Somatic variant callers are used to find mutations in sequencing data from cancer samples. They are very sensitive and have high recall, but also may produce low precision data with a large proportion of false positives. Further ad hoc filtering is commonly performed after variant calling and before further analysis. Improving the filtering of somatic variants in a reproducible way represents an unmet need. We have developed Filters for Next Generation Sequencing (FiNGS), software written specifically to address these filtering issues.

Results

Developed and tested using publicly available sequencing data sets, we demonstrate that FiNGS reliably improves upon the precision of default variant caller outputs and performs better than other tools designed for the same task.

Conclusions

FiNGS provides researchers with a tool to reproducibly filter somatic variants that is simple to both deploy and use, with filters and thresholds that are fully configurable by the user. It ingests and emits standard variant call format (VCF) files and will slot into existing sequencing pipelines. It allows users to develop and implement their own filtering strategies and simple sharing of these with others.

Background

Somatic variant callers find mutations in cancer samples by comparing sequencing data from matched tumor-normal sample pairs and they output lists of the differences they detect. These differences are a mixture of true somatic mutations and false positives. Confounding factors such as the purity of the samples, the sub-clonal heterogeneity of cancer samples, somatic copy number aberrations, artifacts introduced by sequencing chemistry, the alignment algorithm and the incomplete and repetitive nature of reference genomes all lead to somatic variant calls that are rich in false positives. Furthermore, somatic variant callers are optimized to be fast, as in many cases they must traverse the entire genome and the sequencing data could potentially be thousands of reads deep.

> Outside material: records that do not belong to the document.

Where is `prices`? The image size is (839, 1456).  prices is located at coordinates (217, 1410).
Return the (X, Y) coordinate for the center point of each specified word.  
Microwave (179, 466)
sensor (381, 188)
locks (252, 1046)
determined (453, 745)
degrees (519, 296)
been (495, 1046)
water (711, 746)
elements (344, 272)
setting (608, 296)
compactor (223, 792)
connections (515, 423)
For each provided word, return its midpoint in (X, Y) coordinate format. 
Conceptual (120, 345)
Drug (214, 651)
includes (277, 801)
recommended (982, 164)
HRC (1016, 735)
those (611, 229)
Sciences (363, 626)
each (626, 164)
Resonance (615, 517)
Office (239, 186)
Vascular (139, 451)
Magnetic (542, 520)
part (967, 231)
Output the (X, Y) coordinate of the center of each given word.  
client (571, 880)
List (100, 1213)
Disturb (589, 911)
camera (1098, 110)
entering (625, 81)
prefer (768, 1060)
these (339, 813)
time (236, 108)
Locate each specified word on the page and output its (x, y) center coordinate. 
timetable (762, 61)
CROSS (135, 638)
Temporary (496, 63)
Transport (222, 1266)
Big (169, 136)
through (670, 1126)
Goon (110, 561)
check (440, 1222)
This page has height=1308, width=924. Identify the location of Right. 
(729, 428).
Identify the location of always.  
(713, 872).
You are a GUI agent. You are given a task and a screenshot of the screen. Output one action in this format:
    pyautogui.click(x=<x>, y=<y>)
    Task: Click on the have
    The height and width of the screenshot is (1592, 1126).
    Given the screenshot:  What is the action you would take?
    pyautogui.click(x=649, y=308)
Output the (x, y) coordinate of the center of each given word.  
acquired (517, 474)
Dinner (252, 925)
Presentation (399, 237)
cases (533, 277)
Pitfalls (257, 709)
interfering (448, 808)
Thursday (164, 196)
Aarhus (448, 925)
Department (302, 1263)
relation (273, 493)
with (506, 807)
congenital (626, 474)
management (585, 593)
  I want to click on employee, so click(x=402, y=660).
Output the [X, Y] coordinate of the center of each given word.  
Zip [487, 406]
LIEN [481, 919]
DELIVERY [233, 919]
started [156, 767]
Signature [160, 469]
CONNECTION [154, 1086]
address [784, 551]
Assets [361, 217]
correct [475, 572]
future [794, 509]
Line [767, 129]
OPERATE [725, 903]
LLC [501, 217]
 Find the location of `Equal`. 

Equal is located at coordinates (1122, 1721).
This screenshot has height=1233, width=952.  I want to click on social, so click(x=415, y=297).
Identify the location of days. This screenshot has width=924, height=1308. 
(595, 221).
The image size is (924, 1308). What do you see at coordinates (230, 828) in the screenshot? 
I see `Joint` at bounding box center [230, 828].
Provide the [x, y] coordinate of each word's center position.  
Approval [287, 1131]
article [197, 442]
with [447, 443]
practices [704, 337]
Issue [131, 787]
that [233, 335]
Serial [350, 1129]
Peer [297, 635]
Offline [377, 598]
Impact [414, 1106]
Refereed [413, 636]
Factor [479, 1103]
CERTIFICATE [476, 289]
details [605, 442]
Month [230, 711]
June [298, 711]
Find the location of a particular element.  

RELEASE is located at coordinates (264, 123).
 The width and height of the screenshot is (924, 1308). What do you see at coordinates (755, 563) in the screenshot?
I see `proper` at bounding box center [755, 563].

It is common practice for sequencing studies to attempt to ameliorate these effects using a variety of filtering techniques, including taking the intersect of results from multiple variant callers and employing some form of post-calling filtering.

This ad-hoc filtering varies greatly between laboratories, leading to issues in data handling practices and reproducibility. Even if the filtering heuristics used are fully and accurately reported in the methods, other laboratories must produce their own code to reproduce these filters.

Besides in-house scripts, there are limited options available for filtering variants, each with their own compromises. VCFtools [1] can only filter variants based on data encoded in the VCF file itself, which is by design a sparse summary of the data. FPfilter is a script developed as part of the VarScan2 variant caller [2], but is intended for use with that variant caller and only considers the tumor binary alignment map (BAM) file. As of the latest build (version 4) of the Genome Analysis Tool Kit (GATK) [3], the filtering of MuTect calls is broken out into a separate step called FilterMutectCalls. While this does output a standard VCF file, it only works with VCFs produced using the MuTect variant caller and requires users to fully commit to the GATK software ecosystem.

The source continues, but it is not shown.